### Document ###

= Riemann solver =

Numerical method used to solve a Riemann problem

A Riemann solver is a numerical method used to solve a hyperbolic partial differential equation based on the solution of the corresponding Riemann problem. They are heavily used in computational fluid dynamics and computational magnetohydrodynamics.

== Definition ==
Generally speaking, Riemann solvers are specific methods for computing the numerical flux across a discontinuity in the Riemann problem. They form an important part of high-resolution schemes; typically the right and left states for the Riemann problem are calculated using some form of nonlinear reconstruction, such as a flux limiter or a WENO method, and then used as the input for the Riemann solver.

==Exact solvers==
Sergei K. Godunov is credited with introducing the first exact Riemann solver for the Euler equations, by extending the previous CIR (Courant-Isaacson-Rees) method to non-linear systems of hyperbolic conservation laws. Modern solvers are able to simulate relativistic effects and magnetic fields.

More recent research shows that an exact series solution to the Riemann problem exists, which may converge fast enough in some cases to avoid the iterative methods required in Godunov's scheme.

==Approximate solvers==
As iterative solutions are too costly, especially in magnetohydrodynamics, some approximations have to be made. Some popular solvers are:

===Roe solver===

Philip L. Roe used the linearisation of the Jacobian, which he then solves exactly.

### Dataset content ###

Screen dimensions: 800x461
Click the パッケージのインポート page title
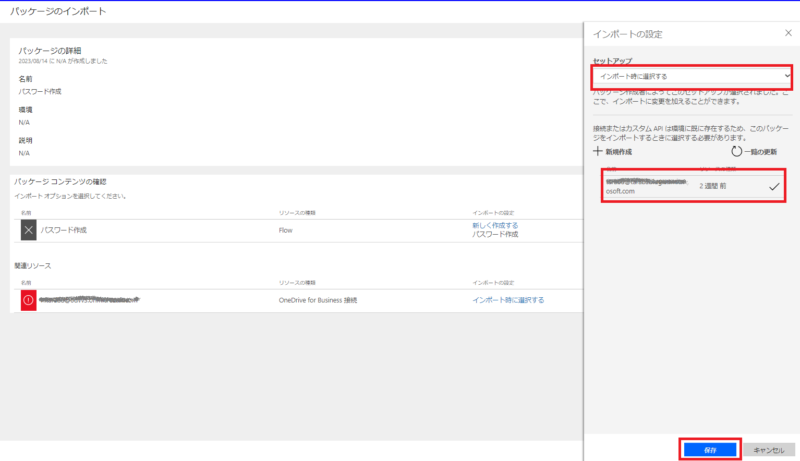pos(58,11)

###

Your tasks:
a) What are all the section and subsection headings in the Riemann solver article, not counting its title?
b) Write out the Riemann solver article from "A Riemann solver" to "the Riemann solver.", word for word.

Solutions below:
a)
Definition
Exact solvers
Approximate solvers
Roe solver

b)
A Riemann solver is a numerical method used to solve a hyperbolic partial differential equation based on the solution of the corresponding Riemann problem. They are heavily used in computational fluid dynamics and computational magnetohydrodynamics.

== Definition ==
Generally speaking, Riemann solvers are specific methods for computing the numerical flux across a discontinuity in the Riemann problem. They form an important part of high-resolution schemes; typically the right and left states for the Riemann problem are calculated using some form of nonlinear reconstruction, such as a flux limiter or a WENO method, and then used as the input for the Riemann solver.